If left untreated, the conjunctivitis can often persists for two months or more, and cats may continue to shed the bacteria in ocular secretions for many months (and thus be a potential source of infection to other cats).

Although C felis mainly causes conjunctivitis, the organism can also be found in the lungs, gastrointestinal tract and reproductive tract. There is some speculation that it may occasionally contribute to infertility in breeding queens.

Which cats are at risk of infection?

Chlamydophila infection is relatively common in cats, and it may be a cause of up to 30% of cases of chronic (long-term) conjunctivitis. However, the organism requires direct contact between cats to spread so disease is much more common where larger groups of cats are kept together (multi-cat households, breeding households, catteries and shelters).

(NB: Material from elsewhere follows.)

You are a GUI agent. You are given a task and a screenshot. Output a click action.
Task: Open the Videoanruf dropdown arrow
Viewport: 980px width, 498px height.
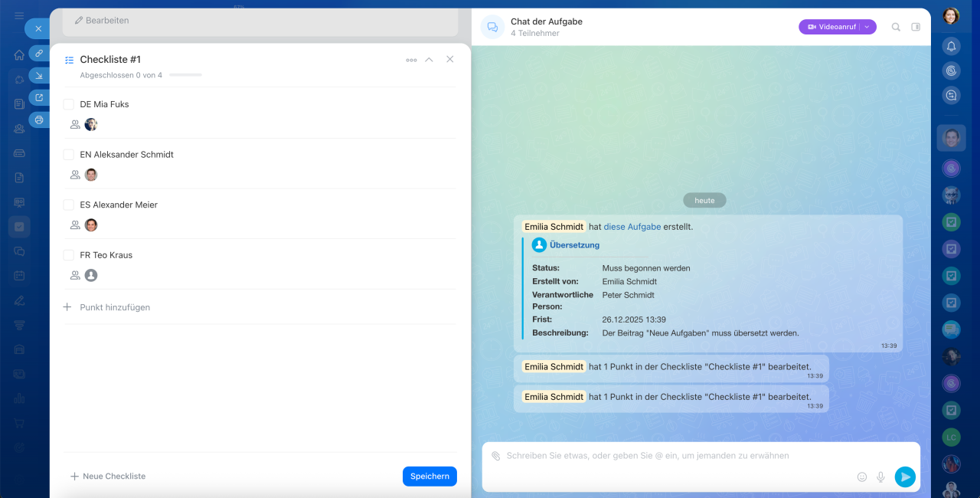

Although cats of all ages can be infected, disease is seen most commonly in kittens 5-12 weeks of age. Chlamydophila also has to be distinguished from other potential causes of conjunctivitis such as feline herpesvirus, feline calicivirus and mycoplasmas. Conjunctivitis may also occur as a result of trauma, allergies or other non-infectious reasons.

Diagnosis of Chlamydophila felis infection

Diagnosis of feline chalmydophilosis requires detection of the organism in the conjunctiva of a cat showing typical signs. Examination of smears from an eye swab under the microscope may give an indication of the presence of infection through observation of typical changes in the conjunctival cells. However, for definitive diagnosis swabs from the eyes of affected cats should be sent to a veterinary laboratory where the organism can be identified through culture or through molecular diagnostic techniques, such as polymerase chain reaction (PCR).

Treatment of Chlamydophila felis

A number of antibiotics can be used to treat C felis infections. A group of antibiotics known as tetracyclines are considered the treatment of choice, being most effective. Doxycycline is one of these antibiotics and only has to be administered once daily to infected cats. Some other antibiotics may also be effective, but these are generally not as good and have to be given for longer to achieve the same results as doxycycline.

Oral treatment with tablets or a suspension is best, as the organism can be present at sites other than the eye, but topical treatment with eye drops or ointments are also helpful – they may enhance recovery and also make the cat feel more comfortable.

Treatment is usually continued for 3-4 weeks to ensure the organism is eliminated (sometimes longer with other antibiotics) and all cats in a house should be treated.

A vaccine is available in many countries to protect cats against chlamydophila conjunctivitis. This does not always prevent infection, but is helpful in preventing severe clinical disease. Although not generally suitable for the majority of pet cats, it can be useful in high risk situations such as catteries with persistent problems with the organism.

Risk to humans from feline chlamydophilosis

Humans can be infected with Chlamydia psitacci, but the bacterium that infects cats (Chlamydophila felis) is highly adapted to this species. There have been one or two reports of human conjunctivitis following contact with a cat harbouring C felis, but the risk appears to be extremely low. Routine hygiene precautions are recommended when handling and treating infected cats (washing hands after stroking or giving medications, and avoiding close face-to-face contact until the infection has resolved).